No matter where I work or what data project I've worked on - there's always SQL or some variation of it.

BigQuery. PostgreSQL. MySQL. Metabase.

One way or another, you need to type SELECT * FROM to extract data.

Why? Because data speaks SQL-ish.

And you need to master it.

Today, let's talk about where to start, what to focus on, and what to skip.

How I Actually Learnt SQL

I learnt SQL at work. I used to work with SSRS reports.

But every time I needed some tiny change - an extra column to add, extra grouping, or a calculation - I had to raise a request and then wait for it to be developed. Just to realise I forgot to mention that breakdown should be daily not monthly.

That bottleneck drove me mad.

So I decided to learn SQL myself. I started by recreating a report I already knew, just to make sure I could get the data correctly.

My colleague suggested W3Schools. I opened it on one screen, opened SQL on another, and typed SELECT * FROM table_name LIMIT 1000.

Then came a lot of frustration.

I couldn't understand how to aggregate data. What "ambiguous column" meant. Or why "at least one column must appear in GROUP BY."

I thought I'd never master this.

But years passed. Now it feels very natural.

Where to Start: The Essentials

Here's what you'll actually use constantly:

1. SELECT, FROM, WHERE, GROUP, ORDER, COUNT, DISTINCT

You'll use these in every single query.

SELECT DISTINCT customer_id
FROM orders

This is your foundation. Master this before moving on.

Try count(*) and then count(distinct column_name) compare the results, it helps to understand the difference.

2. CASE WHEN

Very useful for adding logic to your queries.

SELECT 
    customer_id,
    CASE 
        WHEN total_purchases > 1000 THEN 'Premium'
        WHEN total_purchases > 500 THEN 'Standard'
        ELSE 'Basic'
    END as customer_segment
FROM customers

3. Date functions

Working with dates is unavoidable in analytics.

Learn DATE_TRUNC, DATEADD, DATEDIFF (syntax varies by SQL flavour, but concepts are the same).

I use datediff all the time to calculated customers age - it is datediff between current date/snapshot date and DOB.

4. JOINs - Essential

Data lives in separate tables. You need to combine them.

SELECT 
    c.customer_name,
    o.order_amount
FROM customers c
LEFT JOIN orders o ON c.customer_id = o.customer_id

Most common: LEFT JOIN (keeps all records from left table), exactly as VLOOKUP in Excel

5. UNION

Not used as often as JOINs, but very handy.

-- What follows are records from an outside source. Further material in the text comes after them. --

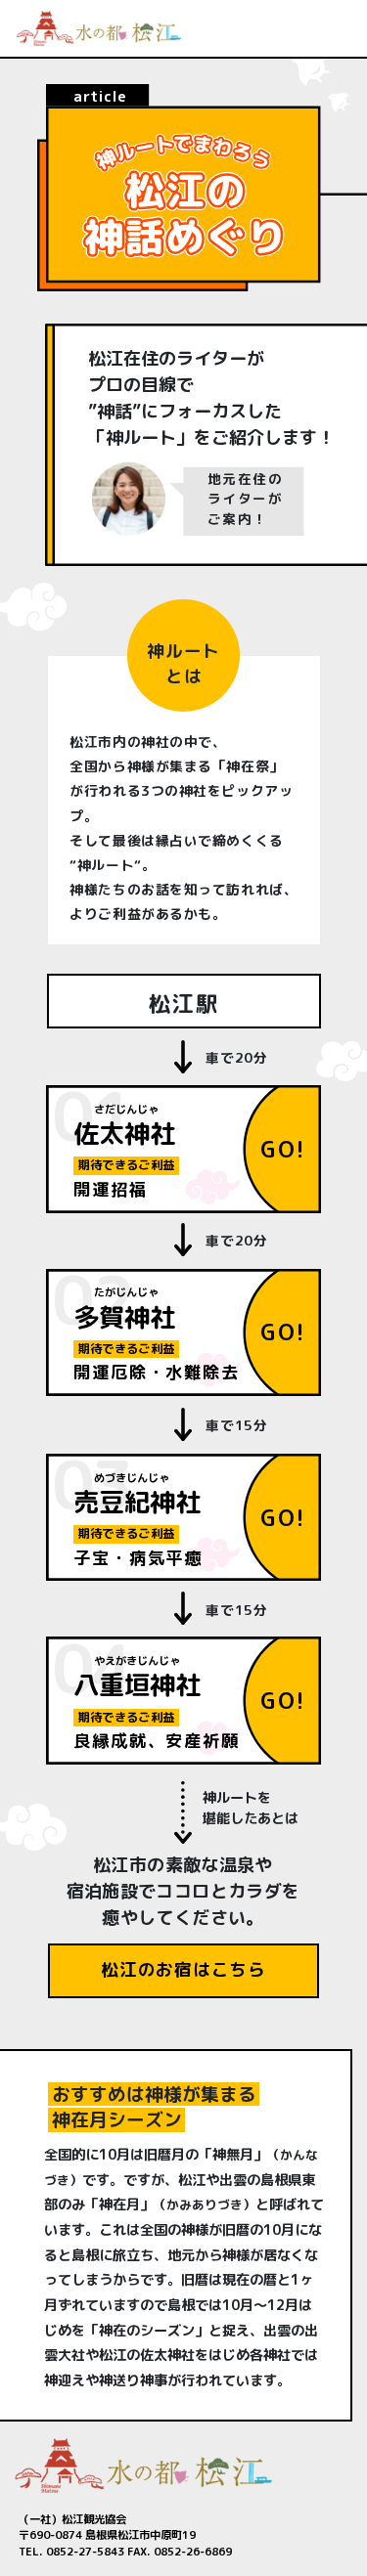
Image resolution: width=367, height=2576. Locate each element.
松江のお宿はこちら (183, 1969)
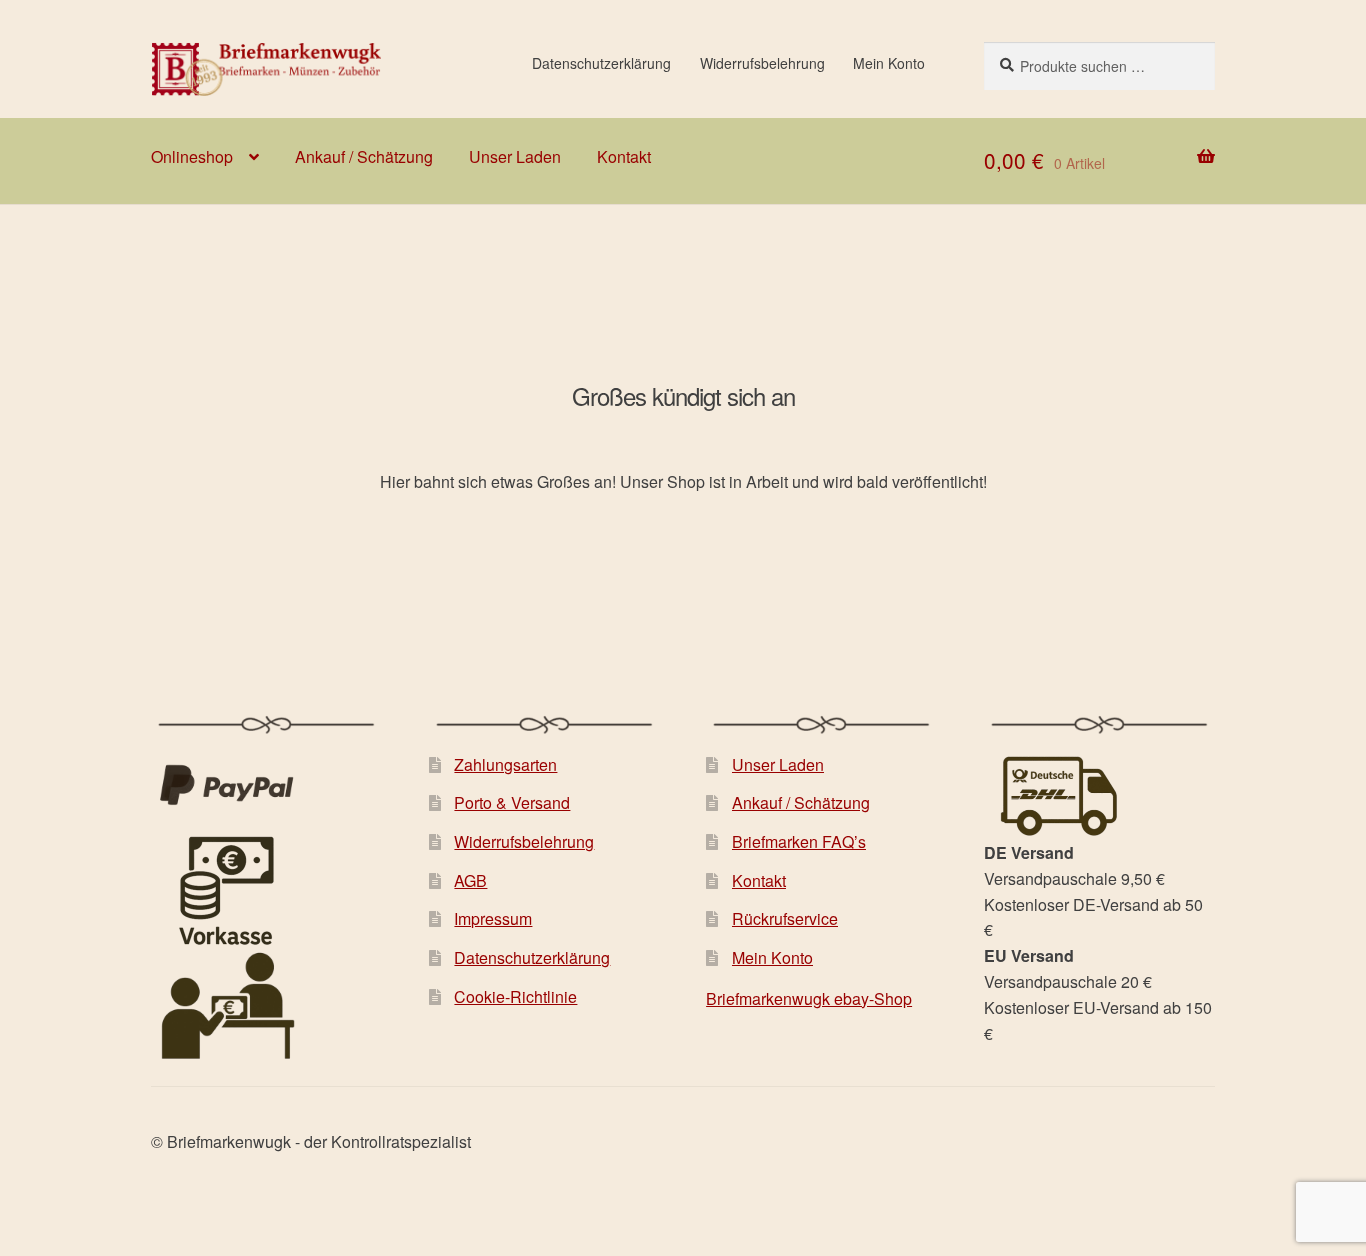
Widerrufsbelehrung (762, 63)
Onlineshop (192, 156)
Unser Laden (515, 156)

Example: At work, I need to get data for iOS users and Android users, then stack them on top of each other to analyse.

SELECT user_id, platform, activity
FROM ios_users
UNION ALL
SELECT user_id, platform, activity
FROM android_users

Key difference:

  • UNION adds rows (stacks data vertically)

  • JOIN adds columns (like VLOOKUP in Excel)

What I Wish I'd Known Earlier

CTEs (Common Table Expressions)

I didn't know about CTEs for years. Instead, I created temporary tables.

CREATE TABLE temp_data... then DROP TABLE temp_data.

This works, but it's memory-heavy and messy.

CTEs are cleaner:

WITH monthly_sales AS (
    SELECT 
        DATE_TRUNC('month', order_date) as month,
        SUM(order_amount) as total_sales
    FROM orders
    GROUP BY DATE_TRUNC('month', order_date)
)
SELECT * 
FROM monthly_sales
WHERE total_sales > 10000

Why CTEs are better:

  • Easy to read

  • No cleanup needed

  • Can reference earlier CTEs in later ones

  • Perfect for breaking down complex queries

You need to master these.

Window Functions - A Must

These are incredibly powerful for analytics.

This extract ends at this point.